I built a web crawler with Scrapy and Django and put the CrawlerRunner code into task queue. In my local everything works fine until run the tasks in the server. I'm thinking multiple threads causing the problem.
This is the task code, I'm using huey for the tasks
from huey import crontab
from huey.contrib.djhuey import db_periodic_task, on_startup
from scrapy.crawler import CrawlerRunner
from scrapy.utils.log import configure_logging
from scrapy.utils.project import get_project_settings
from twisted.internet import reactor
from apps.core.tasks import CRONTAB_PERIODS
from apps.scrapers.crawler1 import Crawler1
from apps.scrapers.crawler2 import Crawler2
from apps.scrapers.crawler3 import Crawler3
@on_startup(name="scrape_all__on_startup")
@db_periodic_task(crontab(**CRONTAB_PERIODS["every_10_minutes"]))
def scrape_all():
configure_logging()
settings = get_project_settings()
runner = CrawlerRunner(settings=settings)
runner.crawl(Crawler1)
runner.crawl(Crawler2)
runner.crawl(Crawler3)
defer = runner.join()
defer.addBoth(lambda _: reactor.stop())
reactor.run()
and this is the first error I get from sentry.io, it's truncated
Unhandled Error
Traceback (most recent call last):
File "/home/deployer/env/lib/python3.10/site-packages/twisted/internet/base.py", line 501, in fireEvent
DeferredList(beforeResults).addCallback(self._continueFiring)

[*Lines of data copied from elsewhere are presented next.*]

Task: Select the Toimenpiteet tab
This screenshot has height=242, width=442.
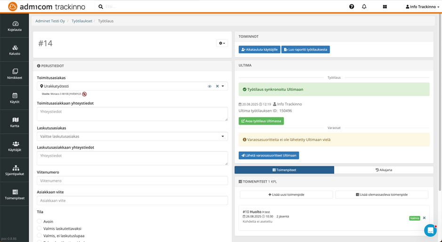Action: 284,170
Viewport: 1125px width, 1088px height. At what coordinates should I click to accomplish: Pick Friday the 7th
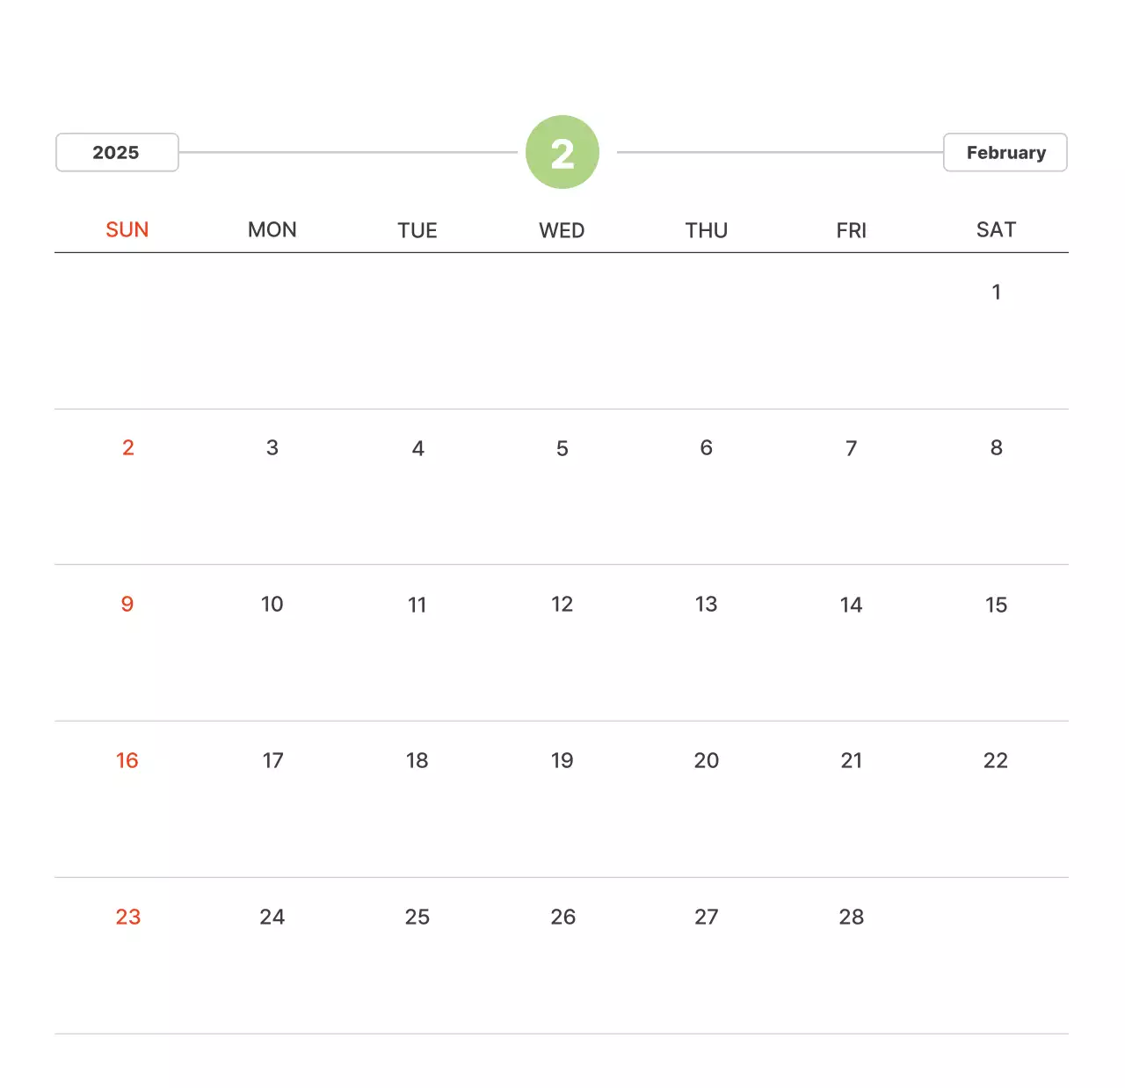coord(851,448)
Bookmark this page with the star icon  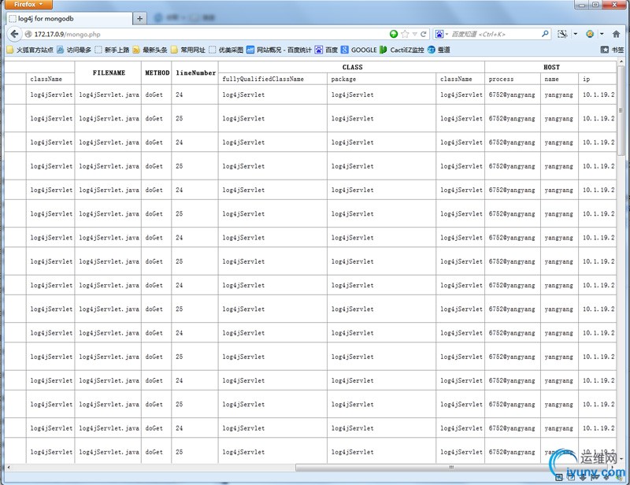[x=405, y=34]
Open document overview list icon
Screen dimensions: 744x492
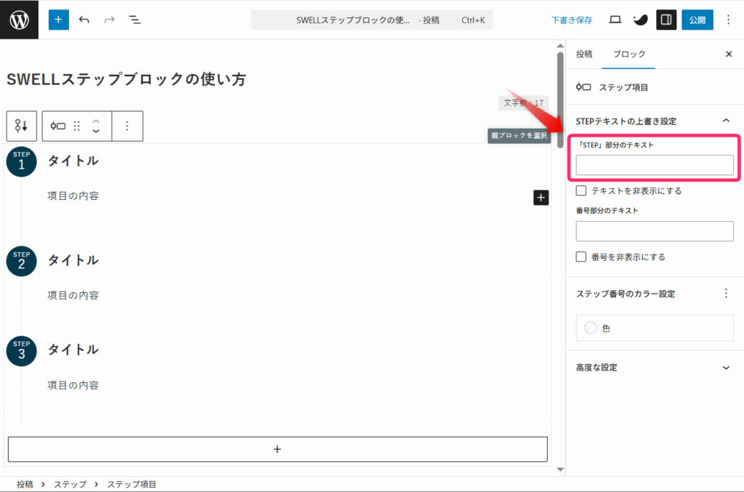(134, 20)
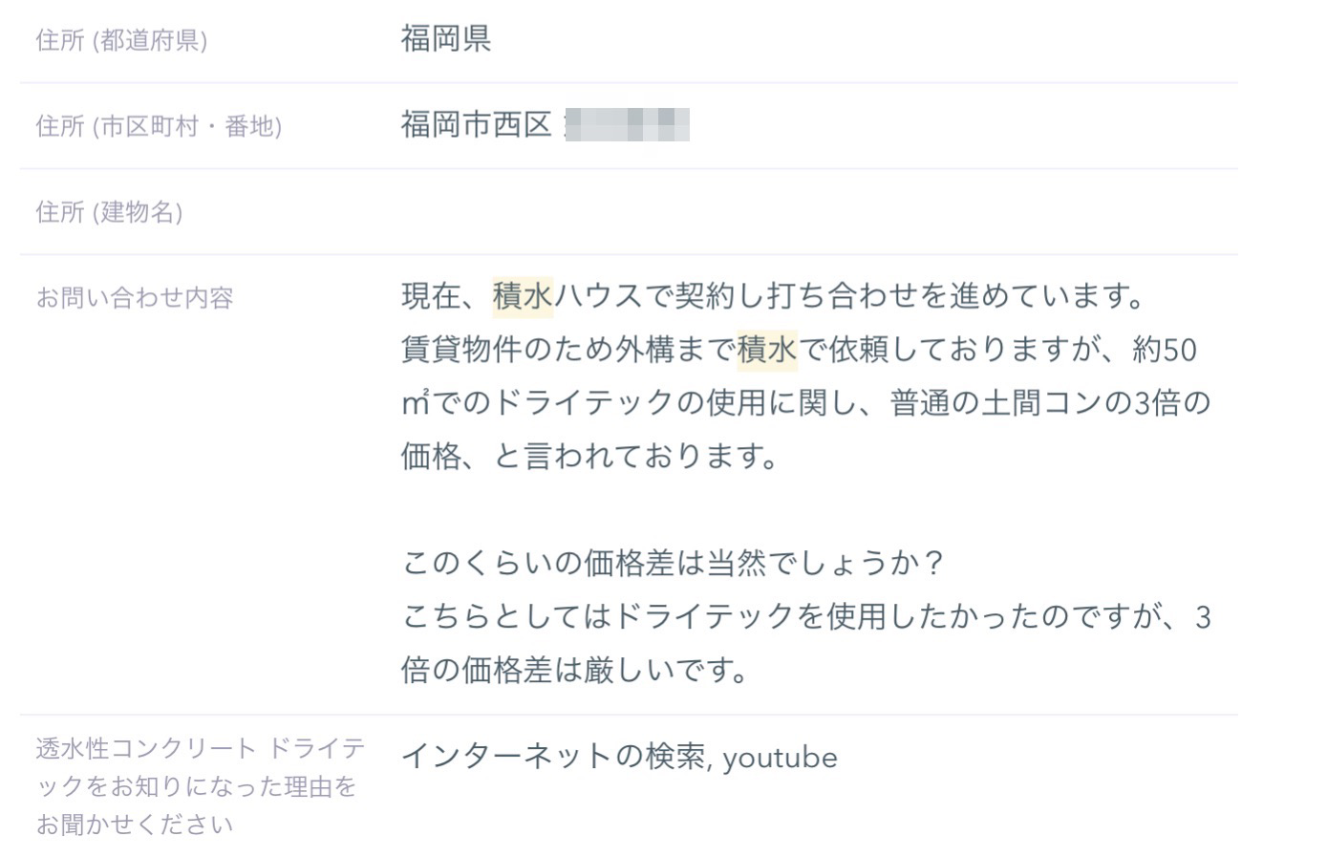Click the word youtube in the answer
1327x857 pixels.
tap(780, 759)
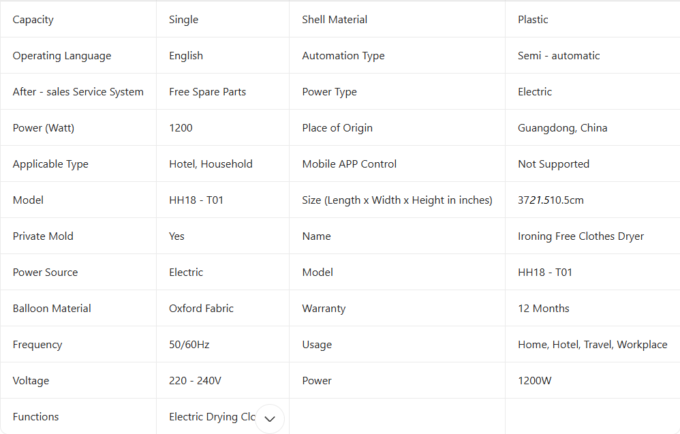The height and width of the screenshot is (434, 680).
Task: Click the Ironing Free Clothes Dryer name
Action: (x=581, y=236)
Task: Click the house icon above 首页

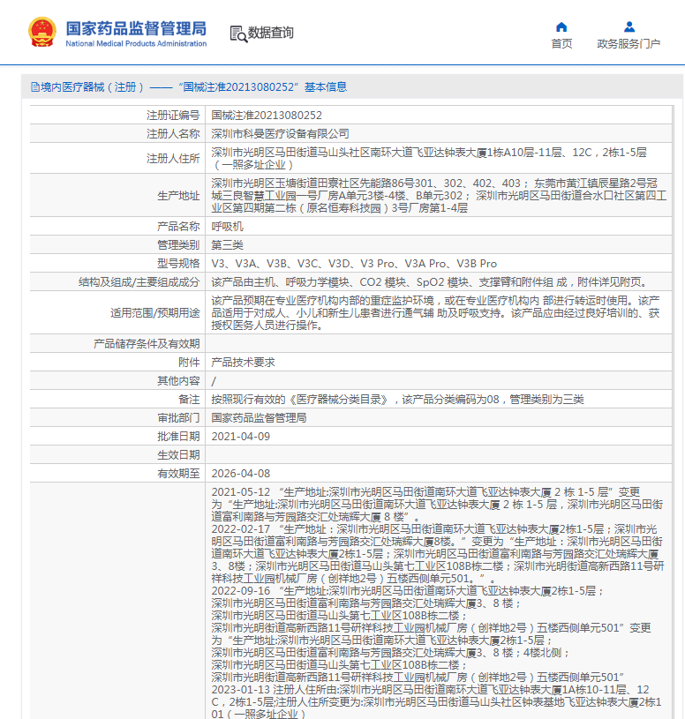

File "/home/deployer/env/lib/python3.10/site-packages/twisted/internet/defer.py", line 532, in addCallback
return self.addCallbacks(callback, callbackArgs=args, callbackKeywords=kwargs)
File "/home/deployer/env/lib/python3.10/site-packages/twisted/internet/defer.py", line 512, in addCallbacks
self._runCallbacks()
File "/home/deployer/env/lib/python3.10/site-packages/twisted/internet/defer.py", line 892, in _runCallbacks
current.result = callback( # type: ignore[misc]
--- <exception caught here> ---
File "/home/deployer/env/lib/python3.10/site-packages/twisted/internet/base.py", line 513, in _continueFiring
callable(*args, **kwargs)
File "/home/deployer/env/lib/python3.10/site-packages/twisted/internet/base.py", line 1314, in _reallyStartRunning
self._handle...
the task is set to run every 10 minutes, on the second run I'm getting this error from sentry.io
ReactorNotRestartable: null
File "huey/api.py", line 379, in _execute
task_value = task.execute()
File "huey/api.py", line 772, in execute
return func(*args, **kwargs)
File "huey/contrib/djhuey/__init__.py", line 135, in inner
return fn(*args, **kwargs)
File "apps/series/tasks.py", line 31, in scrape_all
reactor.run()
File "twisted/internet/base.py", line 1317, in run
self.startRunning(installSignalHandlers=installSignalHandlers)
File "twisted/internet/base.py", line 1299, in startRunning
ReactorBase.startRunning(cast(ReactorBase, self))
File "twisted/internet/base.py", line 843, in startRunning
raise error.ReactorNotRestartable()
Assuming at the first run twisted reactor didn't kill itself and after 10 minutes huey trying to start a twisted reactor again and fails.
I'm not proficient about multi-threads but i'm assuming task runner and twisted are running on different threads and they can't communicate with each other.
Any advices ?